Against this strand we have the present day and the tale of Owen Monroe, the couple’s son, a dilettante academic and writer of pornographic novels. Owen is researching his father’s past, with a view to writing a more serious work, and as a sideline to that he is hunting for Ross’ nemesis, the conman Skinner. A fortuitous stroke brings him into contact with Skinner’s daughter, and a climactic meeting is engineered between the two old men.

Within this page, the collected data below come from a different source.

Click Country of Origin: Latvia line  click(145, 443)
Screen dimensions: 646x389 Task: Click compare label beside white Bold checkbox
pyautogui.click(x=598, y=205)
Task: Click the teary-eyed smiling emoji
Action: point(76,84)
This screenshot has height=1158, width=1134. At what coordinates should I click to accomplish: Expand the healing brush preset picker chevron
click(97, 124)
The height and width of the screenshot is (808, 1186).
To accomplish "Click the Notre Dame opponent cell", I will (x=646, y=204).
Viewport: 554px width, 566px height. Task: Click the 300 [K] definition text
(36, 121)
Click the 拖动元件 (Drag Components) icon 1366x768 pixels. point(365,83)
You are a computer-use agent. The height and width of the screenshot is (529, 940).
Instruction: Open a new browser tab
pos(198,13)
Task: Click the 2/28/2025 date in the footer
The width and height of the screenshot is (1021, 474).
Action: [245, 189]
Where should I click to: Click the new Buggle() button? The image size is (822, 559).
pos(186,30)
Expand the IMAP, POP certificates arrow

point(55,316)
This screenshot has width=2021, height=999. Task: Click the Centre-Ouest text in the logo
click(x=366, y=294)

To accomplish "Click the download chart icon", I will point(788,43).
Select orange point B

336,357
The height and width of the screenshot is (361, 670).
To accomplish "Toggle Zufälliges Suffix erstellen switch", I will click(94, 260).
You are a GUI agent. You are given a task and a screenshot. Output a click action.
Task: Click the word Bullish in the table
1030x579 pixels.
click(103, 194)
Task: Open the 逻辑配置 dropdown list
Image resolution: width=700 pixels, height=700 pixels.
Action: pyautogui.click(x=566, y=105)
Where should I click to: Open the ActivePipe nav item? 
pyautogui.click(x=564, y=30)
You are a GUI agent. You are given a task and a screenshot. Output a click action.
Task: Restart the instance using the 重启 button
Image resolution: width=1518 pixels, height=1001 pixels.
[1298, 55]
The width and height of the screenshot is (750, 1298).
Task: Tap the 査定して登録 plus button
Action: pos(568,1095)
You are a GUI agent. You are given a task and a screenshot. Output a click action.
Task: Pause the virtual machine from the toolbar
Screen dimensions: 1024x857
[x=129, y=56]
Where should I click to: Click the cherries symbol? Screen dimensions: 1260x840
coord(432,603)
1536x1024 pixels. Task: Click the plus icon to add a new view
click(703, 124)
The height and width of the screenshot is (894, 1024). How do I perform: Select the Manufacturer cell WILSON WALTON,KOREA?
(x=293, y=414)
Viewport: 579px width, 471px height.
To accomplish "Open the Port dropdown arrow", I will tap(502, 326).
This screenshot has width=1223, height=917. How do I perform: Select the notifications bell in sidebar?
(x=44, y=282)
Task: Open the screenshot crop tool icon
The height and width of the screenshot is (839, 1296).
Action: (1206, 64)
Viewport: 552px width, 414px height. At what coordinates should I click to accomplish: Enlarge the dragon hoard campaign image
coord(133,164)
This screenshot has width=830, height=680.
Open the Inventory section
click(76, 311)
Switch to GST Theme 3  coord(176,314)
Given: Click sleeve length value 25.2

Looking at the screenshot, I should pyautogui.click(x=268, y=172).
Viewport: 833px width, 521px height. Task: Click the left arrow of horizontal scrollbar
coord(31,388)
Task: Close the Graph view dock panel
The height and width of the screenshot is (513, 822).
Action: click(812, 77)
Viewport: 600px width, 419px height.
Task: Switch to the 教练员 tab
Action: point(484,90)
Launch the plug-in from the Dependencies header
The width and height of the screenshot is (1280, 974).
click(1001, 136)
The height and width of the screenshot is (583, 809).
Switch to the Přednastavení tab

This is a rich and textured novel, one that takes in both the personal and the historic. Somewhat like Rushdie’s Midnight’s Children it attempts to make sense of the end of the Raj, this time seen from the viewpoint of people who are, simply by accident of birth, doomed to be outsiders, all their dreams and wishes coming to nought. Ross’ plight is mirrored in that of his son, another stranger in a strange land, his alienation given physical form when he is held for questioning as a possible terrorist simply because he likes to hang out in airports and his skin is the wrong colour. You sense also that his aspirations for literary success are just as fated to fail as his father’s sporting hopes, each undone by a flaw in his own character. Unlike Ross however, Owen does not have the love of a good woman to redeem him; his relationships are as unsuccessful and transitory as everything else in his life and there’s the suggestion in all this that not only is he an outsider but has made himself so.
Ultimately what gave me pause was the ending of the book, though it’s difficult to see how Duncan could have done it any other way. The longed for revenge is shown as futile, leaving both father and son to make their peace with the past, and in its way that wasn’t quite conclusive enough for me. I wanted something more substantial.
While it may have lacked the immediacy and personal impact of Death of an Ordinary Man, my only previous encounter with Duncan’s oeuvre, The Bloodstone Papers compensated in so many other ways. It is a substantial and moving book in its own right, remarkable for its detailed character studies, its assured and insightful grasp of outsider psychology (Duncan himself is an Anglo-Indian and so writes from an informed perspective), and the way in which the sweep of history is embraced, tying together the personal and the epic with knots that simply won’t unravel.